Victoria gestured to the others, whose swords clunked together in practice swings and mock duels. “Everyone here is like you and her?”

“There are exceptions, but the most promising recruits don’t have any brothers or sisters within ten years of their own birthdates. My father said he and Mom were thinking of a second child after I turned ten.” She forced herself to finish. “Then she died.”

Victoria whispered as she rubbed her own stomach. “Alex and I always planned a second child to keep Andrea company, but the years passed so quickly.”

“I’m not criticizing,” Glorianna hastened to add. “Quality over quantity. Compare to these dragons who have plagued us for centuries—from what we know, they seem to spawn at least once every few years. And if the rumors of giant spiders are true, they probably lay many eggs at a time, like their smaller cousins. We can’t hope to keep pace. Victory must come through skill, not numbers. If we’re going to succeed, each warrior must receive the full attention of his or her parents, during the critical years of development.”

“You seem to have thought about this. Unusual for a teenager.” Victoria gently smiled. Glorianna didn’t smile in return.

“I don’t have the luxury of youth anymore. These people are depending on me. Dad was right: We’ve been giving ground and giving ground to these things. It’s time for it to stop.”

Victoria reached over and caressed the girl’s cheek. “You take on so much, Ri. Your father would worry about you. I worry about you.”

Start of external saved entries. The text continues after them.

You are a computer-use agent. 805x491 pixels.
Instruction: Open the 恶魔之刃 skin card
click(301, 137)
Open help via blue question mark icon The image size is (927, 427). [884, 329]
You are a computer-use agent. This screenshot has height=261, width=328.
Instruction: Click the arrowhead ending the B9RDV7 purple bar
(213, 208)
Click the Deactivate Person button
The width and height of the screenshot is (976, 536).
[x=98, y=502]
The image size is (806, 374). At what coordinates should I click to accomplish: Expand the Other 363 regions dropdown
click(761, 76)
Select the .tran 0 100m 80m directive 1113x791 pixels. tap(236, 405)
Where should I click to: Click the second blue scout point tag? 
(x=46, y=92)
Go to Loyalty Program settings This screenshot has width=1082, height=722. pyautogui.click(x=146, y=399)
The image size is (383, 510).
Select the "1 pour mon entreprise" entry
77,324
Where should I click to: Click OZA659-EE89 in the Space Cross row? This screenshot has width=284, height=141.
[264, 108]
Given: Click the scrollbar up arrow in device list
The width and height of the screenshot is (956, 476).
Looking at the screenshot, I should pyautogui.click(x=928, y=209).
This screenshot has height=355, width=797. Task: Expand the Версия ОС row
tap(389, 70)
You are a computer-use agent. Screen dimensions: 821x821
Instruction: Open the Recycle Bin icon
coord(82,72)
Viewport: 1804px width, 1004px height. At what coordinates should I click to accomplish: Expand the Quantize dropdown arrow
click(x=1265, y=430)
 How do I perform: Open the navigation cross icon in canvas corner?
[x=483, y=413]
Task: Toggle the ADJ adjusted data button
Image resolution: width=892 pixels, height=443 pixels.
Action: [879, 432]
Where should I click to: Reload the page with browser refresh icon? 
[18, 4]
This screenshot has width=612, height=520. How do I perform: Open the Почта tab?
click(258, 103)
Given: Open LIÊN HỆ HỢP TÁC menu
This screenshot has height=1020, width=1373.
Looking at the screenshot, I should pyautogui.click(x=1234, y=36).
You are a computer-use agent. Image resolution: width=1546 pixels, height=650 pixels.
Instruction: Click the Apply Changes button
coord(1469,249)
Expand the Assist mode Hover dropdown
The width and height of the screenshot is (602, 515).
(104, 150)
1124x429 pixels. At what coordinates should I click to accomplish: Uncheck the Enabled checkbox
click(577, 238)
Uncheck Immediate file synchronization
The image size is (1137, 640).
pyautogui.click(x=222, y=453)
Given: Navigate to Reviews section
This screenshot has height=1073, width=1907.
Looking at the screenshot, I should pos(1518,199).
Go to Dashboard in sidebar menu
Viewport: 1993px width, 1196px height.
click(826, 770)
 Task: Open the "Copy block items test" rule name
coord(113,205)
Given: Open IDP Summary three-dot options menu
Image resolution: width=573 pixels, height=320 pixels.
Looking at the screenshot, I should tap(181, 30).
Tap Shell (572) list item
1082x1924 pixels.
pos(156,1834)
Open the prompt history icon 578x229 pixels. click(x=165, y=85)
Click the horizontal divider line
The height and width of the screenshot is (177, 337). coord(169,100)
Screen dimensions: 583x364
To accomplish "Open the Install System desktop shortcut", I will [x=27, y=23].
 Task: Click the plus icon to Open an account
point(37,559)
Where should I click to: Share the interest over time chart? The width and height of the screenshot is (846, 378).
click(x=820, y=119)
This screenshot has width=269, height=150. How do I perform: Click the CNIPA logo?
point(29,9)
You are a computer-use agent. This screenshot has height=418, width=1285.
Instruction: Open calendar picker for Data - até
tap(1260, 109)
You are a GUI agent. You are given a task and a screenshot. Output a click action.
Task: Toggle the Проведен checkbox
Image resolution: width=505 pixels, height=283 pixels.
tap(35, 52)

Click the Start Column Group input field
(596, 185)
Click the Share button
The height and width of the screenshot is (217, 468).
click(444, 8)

“You don’t have to worry, Ms. Georges. We’re going to make things different. Better.”

“What do you mean?”

“I’ve been reading Dad’s papers.” She lifted a heavy folder from the wicker table next to her rocking chair. “He’s got a study full of this stuff. Teachings passed from one generation to the next. Some of it he tried to show me after Mom died. I thought it was fancy myths.”

“What do the papers say?”

“Have a look.” She pried a few from the folder with close-cropped fingernails and handed them to Victoria. “That stuff goes back to the nineteenth century. Remember the tale of the treacherous dragon, the one who chased a woman for two full days to catch her and eat her, only to have her turn at the end and slay him? That’s in here. It’s not a fable. None of it is.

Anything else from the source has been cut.